Nigeria pumps about 1.78 MMbopd while the state oil company’s exploration and production unit averages about 240,000 bpd. It wants to more than double daily output to 500,000bbl and boost daily gas production to 1.5 Bcf by next year.
The NNPC has paid $993.7 million of outstanding cash contributions by September to joint venture partners including Royal Dutch Shell Plc, Total SA and Eni SpA, it said in the statement. The company still owes $3.95 billion in arrears.
Last year, the NNPC signed financing agreements worth $2.3 billion with joint venture partners and other third parties, it said. It has also agreed to fund gas projects with Nigeria LNG Ltd., Africa’s biggest gas liquefier, for $2 billion, the company said.

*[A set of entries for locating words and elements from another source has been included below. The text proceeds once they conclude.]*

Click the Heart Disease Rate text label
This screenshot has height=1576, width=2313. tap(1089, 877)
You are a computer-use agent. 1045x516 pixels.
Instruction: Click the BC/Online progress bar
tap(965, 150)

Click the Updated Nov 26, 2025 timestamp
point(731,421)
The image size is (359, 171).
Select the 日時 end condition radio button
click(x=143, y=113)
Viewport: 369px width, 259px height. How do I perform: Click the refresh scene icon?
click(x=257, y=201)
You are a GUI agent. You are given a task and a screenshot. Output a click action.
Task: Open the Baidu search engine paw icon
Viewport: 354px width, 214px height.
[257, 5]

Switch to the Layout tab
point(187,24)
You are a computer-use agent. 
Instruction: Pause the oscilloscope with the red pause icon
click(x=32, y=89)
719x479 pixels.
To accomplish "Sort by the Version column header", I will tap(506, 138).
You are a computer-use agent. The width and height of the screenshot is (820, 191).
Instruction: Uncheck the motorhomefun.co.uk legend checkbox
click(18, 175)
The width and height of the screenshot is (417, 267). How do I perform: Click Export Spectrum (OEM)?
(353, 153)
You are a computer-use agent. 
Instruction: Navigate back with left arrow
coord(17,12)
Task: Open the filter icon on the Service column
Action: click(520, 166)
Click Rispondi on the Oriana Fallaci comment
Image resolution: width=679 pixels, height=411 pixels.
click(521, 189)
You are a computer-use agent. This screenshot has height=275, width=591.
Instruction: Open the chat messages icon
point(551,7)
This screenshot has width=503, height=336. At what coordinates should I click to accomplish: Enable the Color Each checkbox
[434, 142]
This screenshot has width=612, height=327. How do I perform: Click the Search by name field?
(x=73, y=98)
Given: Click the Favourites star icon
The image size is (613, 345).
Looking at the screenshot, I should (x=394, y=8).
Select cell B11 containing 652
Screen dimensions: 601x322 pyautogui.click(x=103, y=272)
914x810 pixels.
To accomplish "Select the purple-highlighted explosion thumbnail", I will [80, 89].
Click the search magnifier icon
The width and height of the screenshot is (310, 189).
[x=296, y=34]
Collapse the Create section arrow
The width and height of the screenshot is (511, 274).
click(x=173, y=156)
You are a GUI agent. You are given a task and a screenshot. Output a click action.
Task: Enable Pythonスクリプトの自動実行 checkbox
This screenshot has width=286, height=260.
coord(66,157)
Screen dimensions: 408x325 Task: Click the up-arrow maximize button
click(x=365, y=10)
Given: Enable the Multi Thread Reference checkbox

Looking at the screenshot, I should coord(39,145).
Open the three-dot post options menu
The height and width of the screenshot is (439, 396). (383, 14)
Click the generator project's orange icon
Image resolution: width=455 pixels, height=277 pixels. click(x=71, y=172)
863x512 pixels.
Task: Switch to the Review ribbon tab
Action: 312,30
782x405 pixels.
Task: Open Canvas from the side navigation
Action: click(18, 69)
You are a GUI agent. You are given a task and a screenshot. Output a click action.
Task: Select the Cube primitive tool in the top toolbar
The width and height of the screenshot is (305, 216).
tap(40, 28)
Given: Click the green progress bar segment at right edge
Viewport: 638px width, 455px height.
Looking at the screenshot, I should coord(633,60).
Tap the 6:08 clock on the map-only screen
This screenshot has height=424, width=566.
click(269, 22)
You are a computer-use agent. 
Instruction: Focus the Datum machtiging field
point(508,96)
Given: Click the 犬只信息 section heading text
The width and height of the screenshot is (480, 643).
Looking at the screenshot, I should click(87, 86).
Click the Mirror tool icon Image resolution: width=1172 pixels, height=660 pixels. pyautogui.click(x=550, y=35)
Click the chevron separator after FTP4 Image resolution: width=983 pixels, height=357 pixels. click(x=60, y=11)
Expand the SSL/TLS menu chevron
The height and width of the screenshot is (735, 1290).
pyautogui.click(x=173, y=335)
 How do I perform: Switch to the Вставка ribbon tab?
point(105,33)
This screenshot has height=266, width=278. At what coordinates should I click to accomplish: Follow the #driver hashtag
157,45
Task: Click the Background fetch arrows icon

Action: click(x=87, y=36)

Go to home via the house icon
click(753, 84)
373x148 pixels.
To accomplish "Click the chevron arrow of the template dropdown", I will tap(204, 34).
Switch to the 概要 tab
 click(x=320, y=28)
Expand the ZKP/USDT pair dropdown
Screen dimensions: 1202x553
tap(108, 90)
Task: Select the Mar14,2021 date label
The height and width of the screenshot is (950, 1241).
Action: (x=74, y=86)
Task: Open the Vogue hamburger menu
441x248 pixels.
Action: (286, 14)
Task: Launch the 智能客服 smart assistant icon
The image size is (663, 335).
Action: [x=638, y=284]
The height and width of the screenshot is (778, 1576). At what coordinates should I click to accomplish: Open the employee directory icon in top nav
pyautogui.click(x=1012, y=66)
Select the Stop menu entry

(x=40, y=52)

It would be recalled that the International Oil Companies (IOCs) recently commended the Nigerian National Petroleum Corporation (NNPC) on the settlement of all the Joint Venture (JV) cash calls arrears.
They added that investment confidence and appetite were gradually coming back to the industry following the settlement of joint venture (JV) cash call arrears owed them by the NNPC.
The NNPC in December 2016 got a discount of $1.7 billion from $6.8 billion cash call debt to its JV partners, and was asked to pay $5.1 billion instead.
The IOCs include Mobil Producing Nigeria Unlimited (MPN); Shell Petroleum Development Company (SPDC); Total Upstream Companies in Nigeria (TEPN); and Chevron Nigeria Limited (CNL) among others.
The chief executives of the IOCs who spoke, during the last edition of the Nigerian Oil and Gas conference, on investment opportunities in the sector said they were glad the issue which obstructed negotiations for investments in Nigeria at their boards, was now off.
“For as long as I have been in this industry, we have been discussing cash call as a never-ending issue, I think that we were able to sit down together as an industry and government to try and tackle that issue and we should not underrate the importance of that.
“What that has done is that it opens up the appetite to have a conversation about investment.
“Nigeria is competing for capital with every other country in the world and sometimes we forget that and think that we are world unto ourselves, but the reality is that each of these companies operate in 20, 30, 80 countries and people are competing for capital,” said Osagie Okunbo, Country Chair of Shell companies in Nigeria and Managing Director of SPDC.
Osunbor further stated: “If the first thing that happens in your discussion is that debts that has been properly incurred are not being paid by your majority partner, it moves that argument before you may even start a conversation.
“What is of significant today is that argument is off the table. For the first time, we finished a year without NNPC owing cash calls.
“I have a current CFO in Shell who was here five years ago and just returned, he says he cannot believe what is happening. Essentially what he spent his time here was chasing cash calls from NNPC, today, he doesn’t have to do that. That just essentially opens up the appetite.”